1. Making the obligations between the parties clear. Canceling the original
agreement or forgiving the loan would do this. The money doesn’t have to be
paid back. Both parties agree. Done.
2. Taxes. A loan isn’t income. But a loan being forgiven IS income. You said
these were small amounts, but they’ll still need to be reported somewhere
I’d bet. I think canceling the loan agreement would basically turn the loan
into a gift. Thus, it would be income for the recipient when it was
originally loaned out. If you forgive the loan, the income occurs on the
date of forgiveness. I think.
Maybe it doesn’t really matter, especially if the original loan and
forgiveness are occurring in the same tax year. But don’t forget about the
tax angle.
Upon the cancellation of the indebtedness, you have to look at the facts and circumstances to see whether the cancellation was a gift, or just the lender writing off bad debt. If it was not a gift, then the borrower may have income in the amount of the cancellation (provided they were not insolvent at the time of the cancellation). The lender probably can not take a bad debt deduction because they were related parties.
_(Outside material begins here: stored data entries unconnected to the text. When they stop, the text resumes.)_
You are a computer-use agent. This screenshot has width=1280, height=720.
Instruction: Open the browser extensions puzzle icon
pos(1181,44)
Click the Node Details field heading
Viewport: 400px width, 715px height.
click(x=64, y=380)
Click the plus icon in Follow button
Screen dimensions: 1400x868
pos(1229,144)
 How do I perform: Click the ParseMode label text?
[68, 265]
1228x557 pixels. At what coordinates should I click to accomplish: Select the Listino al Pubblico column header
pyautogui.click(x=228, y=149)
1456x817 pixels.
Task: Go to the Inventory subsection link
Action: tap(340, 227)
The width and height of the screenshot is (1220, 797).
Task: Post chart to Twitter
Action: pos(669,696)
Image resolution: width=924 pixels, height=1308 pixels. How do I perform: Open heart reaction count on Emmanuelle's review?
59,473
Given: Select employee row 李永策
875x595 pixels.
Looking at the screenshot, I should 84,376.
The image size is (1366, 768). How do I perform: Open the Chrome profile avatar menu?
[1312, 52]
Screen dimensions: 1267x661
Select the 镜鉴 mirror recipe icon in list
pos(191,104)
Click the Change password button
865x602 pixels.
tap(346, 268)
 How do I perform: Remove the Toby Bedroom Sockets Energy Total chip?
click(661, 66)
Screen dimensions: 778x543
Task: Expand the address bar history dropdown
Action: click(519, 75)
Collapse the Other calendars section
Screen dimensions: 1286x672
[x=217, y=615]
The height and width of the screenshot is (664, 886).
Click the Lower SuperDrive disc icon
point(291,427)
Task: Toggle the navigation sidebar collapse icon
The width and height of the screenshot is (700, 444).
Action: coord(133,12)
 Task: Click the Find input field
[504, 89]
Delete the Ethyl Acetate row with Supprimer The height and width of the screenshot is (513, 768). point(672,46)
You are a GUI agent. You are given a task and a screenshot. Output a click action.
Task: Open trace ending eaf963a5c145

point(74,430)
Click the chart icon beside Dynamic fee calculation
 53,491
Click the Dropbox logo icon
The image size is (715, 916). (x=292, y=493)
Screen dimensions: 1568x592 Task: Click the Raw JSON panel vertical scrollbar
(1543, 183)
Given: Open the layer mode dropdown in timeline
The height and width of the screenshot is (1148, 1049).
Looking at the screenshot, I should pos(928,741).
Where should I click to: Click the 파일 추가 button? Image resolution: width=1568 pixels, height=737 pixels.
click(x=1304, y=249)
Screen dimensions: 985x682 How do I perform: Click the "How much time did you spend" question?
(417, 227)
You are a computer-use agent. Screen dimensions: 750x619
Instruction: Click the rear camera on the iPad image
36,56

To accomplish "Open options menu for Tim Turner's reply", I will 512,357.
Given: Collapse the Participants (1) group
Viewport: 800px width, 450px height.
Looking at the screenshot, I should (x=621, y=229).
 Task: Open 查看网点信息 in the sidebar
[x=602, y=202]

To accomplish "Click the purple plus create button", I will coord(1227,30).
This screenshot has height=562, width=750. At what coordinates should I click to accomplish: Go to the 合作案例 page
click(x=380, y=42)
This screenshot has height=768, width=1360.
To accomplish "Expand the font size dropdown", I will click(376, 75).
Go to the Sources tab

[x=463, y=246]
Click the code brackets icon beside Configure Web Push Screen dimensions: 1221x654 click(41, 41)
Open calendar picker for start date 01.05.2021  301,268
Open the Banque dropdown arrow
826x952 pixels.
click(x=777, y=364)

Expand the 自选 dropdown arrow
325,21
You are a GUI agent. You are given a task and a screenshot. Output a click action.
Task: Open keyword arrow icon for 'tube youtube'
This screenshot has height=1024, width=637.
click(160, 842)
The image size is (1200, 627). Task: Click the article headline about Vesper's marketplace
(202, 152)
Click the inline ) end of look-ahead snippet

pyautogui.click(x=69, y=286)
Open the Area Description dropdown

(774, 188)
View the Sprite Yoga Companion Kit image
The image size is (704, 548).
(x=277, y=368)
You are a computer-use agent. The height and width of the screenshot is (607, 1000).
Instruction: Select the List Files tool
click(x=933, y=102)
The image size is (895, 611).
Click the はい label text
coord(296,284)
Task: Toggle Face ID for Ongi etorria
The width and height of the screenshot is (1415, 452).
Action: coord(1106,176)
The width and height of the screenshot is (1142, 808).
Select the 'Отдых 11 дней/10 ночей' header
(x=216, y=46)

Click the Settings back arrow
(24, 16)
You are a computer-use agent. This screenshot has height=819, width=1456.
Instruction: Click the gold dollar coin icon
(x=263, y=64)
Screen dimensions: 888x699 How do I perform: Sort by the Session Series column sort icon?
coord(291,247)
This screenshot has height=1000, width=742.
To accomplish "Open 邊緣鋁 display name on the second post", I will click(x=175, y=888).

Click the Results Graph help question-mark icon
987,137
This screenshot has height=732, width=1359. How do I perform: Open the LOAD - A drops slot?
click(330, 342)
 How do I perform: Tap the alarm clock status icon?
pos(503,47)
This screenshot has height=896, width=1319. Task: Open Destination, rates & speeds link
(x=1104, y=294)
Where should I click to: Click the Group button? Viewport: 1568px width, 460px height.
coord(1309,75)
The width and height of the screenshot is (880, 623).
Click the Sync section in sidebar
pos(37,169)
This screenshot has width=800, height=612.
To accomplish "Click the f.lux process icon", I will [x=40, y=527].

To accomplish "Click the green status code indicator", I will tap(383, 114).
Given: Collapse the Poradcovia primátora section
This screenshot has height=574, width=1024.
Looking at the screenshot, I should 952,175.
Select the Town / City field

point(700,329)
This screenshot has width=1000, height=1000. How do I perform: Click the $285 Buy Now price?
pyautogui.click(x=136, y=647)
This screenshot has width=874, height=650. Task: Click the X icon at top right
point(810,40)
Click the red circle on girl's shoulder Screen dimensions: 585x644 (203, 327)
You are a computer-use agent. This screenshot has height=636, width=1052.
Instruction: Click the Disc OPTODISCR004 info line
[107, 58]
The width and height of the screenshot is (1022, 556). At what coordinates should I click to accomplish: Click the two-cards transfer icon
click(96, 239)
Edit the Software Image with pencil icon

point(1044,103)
However, because this is between family members, then the cancellation is most likely, under the facts and circumstances, a gift. Under that case, the lender is making a gift of the amount cancelled (including foregone interest) to the borrower at the time of the cancellation. The borrower does not have cancellation of indebtedness and does not have to report anything, and the lender has to report the amount forgiven as a gift.
But the gift tax annual exclusion is currently $13,000 or $26,000 for a married couple. If the amount cancelled plus any other gifts from the lender to the borrower in the same calendar year is below the annual exclusion, then the lender does not have to report the gift.